Là, deux options: ou vous prenez le métro qui est un petit bijou Belle Epoque ou vous remontez triomphalement l’avenue jusqu’à la place des héros. A défaut de char, un cyclo-pousse peut faire son petit effet.
Attention ! Péché Véniel en perspective à confesser au n° 70. À la pâtisserie Lukács, la tarte tropezienne est bonne comme là-bas dis ! D’ailleurs, les prix aussi. De toute façon, au diable les varices et comme aux bains, on finit toujours transformé en crème fouettée, un peu plus un peu moins …
Place des Héros, vous vous campez bien en son centre et pivotez rapidement sur vous même comme un derviche tourneur. Avec les moyens du bord, vous vous bricolez le plus beau et le plus long travelling éphémère de l’histoire du cinémascope. Vous arrêtez juste avant de vomir votre tropezienne et vous titubez jusqu’aux bains. Et là, et là…
Voilà la première grande épreuve : celle des caissières du Széchenyi…
Et il vaut mieux avoir l’esprit brouillé pour les affronter en combat singulier. Heureusement, elles sont bien parquées derrière une cage en verre. Ouf, vous finissez par triompher sans gloire délesté d’un joli paquet de sesterces et vous passez le portillon. Sésame ouvres-toi et en route pour les cabines où c’est la loterie. Certains employés sont charmants, d’autres si parfaitement exécrables que l’on se demande presque si ce n’est pas pour forcer la couleur locale et nous rappeler que chaque moment de grâce a un prix.
Et à propos de grasses, une fois acrobatiquement changé sans avoir jamais posé vos pieds nus sur le sol , vous y êtes enfin dans le saint des saindoux.
C’est le grand concours aux maillots mouillés sur cette splendide esplanade de trois bassins. Et il y a en a pour tous les goûts : du poutre apparente bien magyar, du tanga dit brésilien, du body gonflé surfeur californien, du szuper shorty italien, du mini-mini strassé à la moscovite, du nageur noir tendance veuve sicilienne souvent surmonté d’un bonnet insensé… Et ça papote et ça barbotte tranquillement avec cette façon si agréable en Hongrie de ne jamais faire trop de bruit. C’est bondé mais paisible. Comme tout le monde, laissez-vous aller à ce qui peut passer pour être ici un sport national: bronzer car…
Visiblement le mélanome on connaît pas par ici au vu de toute la palette des dorés et mordorés qui vous font toujours passer pour un navet.
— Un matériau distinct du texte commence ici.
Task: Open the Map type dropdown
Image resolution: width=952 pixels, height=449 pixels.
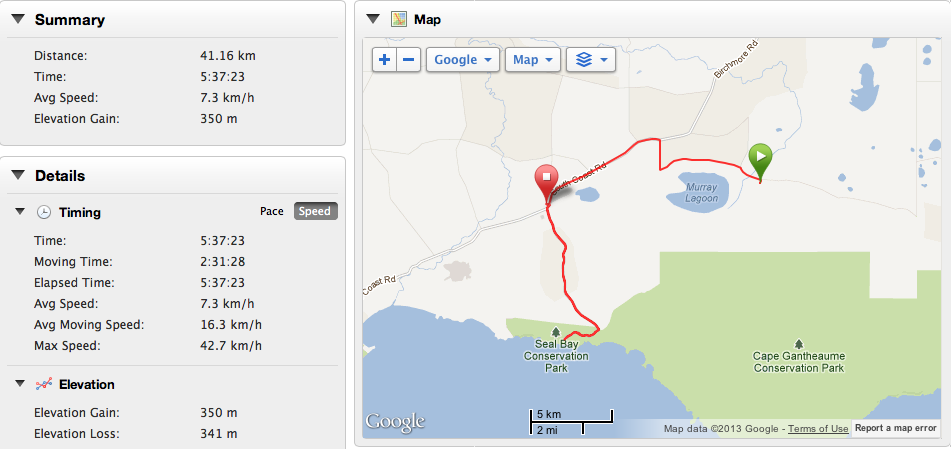Action: coord(531,60)
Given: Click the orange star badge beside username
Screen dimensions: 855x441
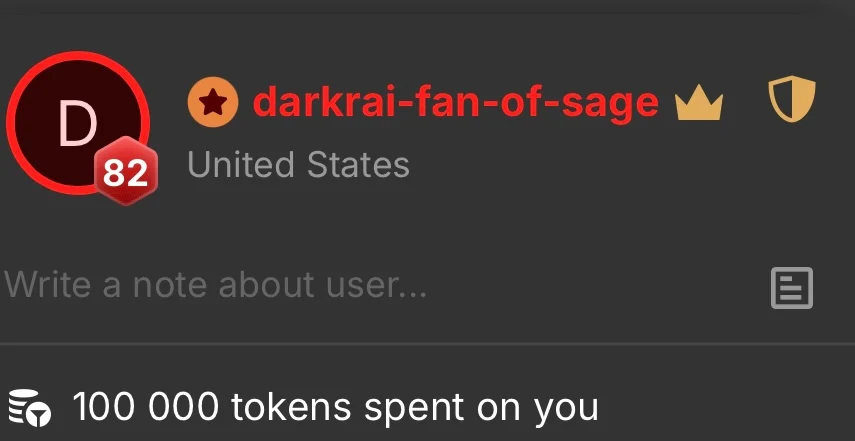Looking at the screenshot, I should [213, 102].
On en voit tout un nuancier. Les seniors notamment arborent souvent des bronzages veloutés à envoyer se faire rhabiller toutes les années. Car ici, aller aux Bains, c’est avant tout culturel et… curatif. Drôle de prescription pourtant: lézarder en plein soleil, se faire secouer la cellulite par des jets violents, s’ébouillanter la peau dans une eau qui sent l’œuf pourri ou dans des bains de vapeur qui au premier abord, semblent intolérables de chaleur… Pourtant générations après générations, les familles, les amoureux, les amis s’y retrouvent et tout le monde semble très bien s’en porter.
Au milieu de cette ambiance à la fois bonne enfant, torride et foutraque, les nombreux touristes développent parfois d’étranges réactions épidermiques : retour en enfance débridé dans le tourbillon; concupiscence la plus visible pour certaines spécialités locales ; peur panique d’attraper des cochonneries ou syndrome paranoïaque du touriste. Dans tous les cas, on aime ou pas, on a peur ou pas, on accepte de se fondre, d’être attendri ou pas. Ça n’est jamais fade, ça ne laisse jamais indifferent. Ces bains là sont un peu comme une petite métaphore de la Hongrie. Quand on les a dans la peau, c’est bien pour la vie.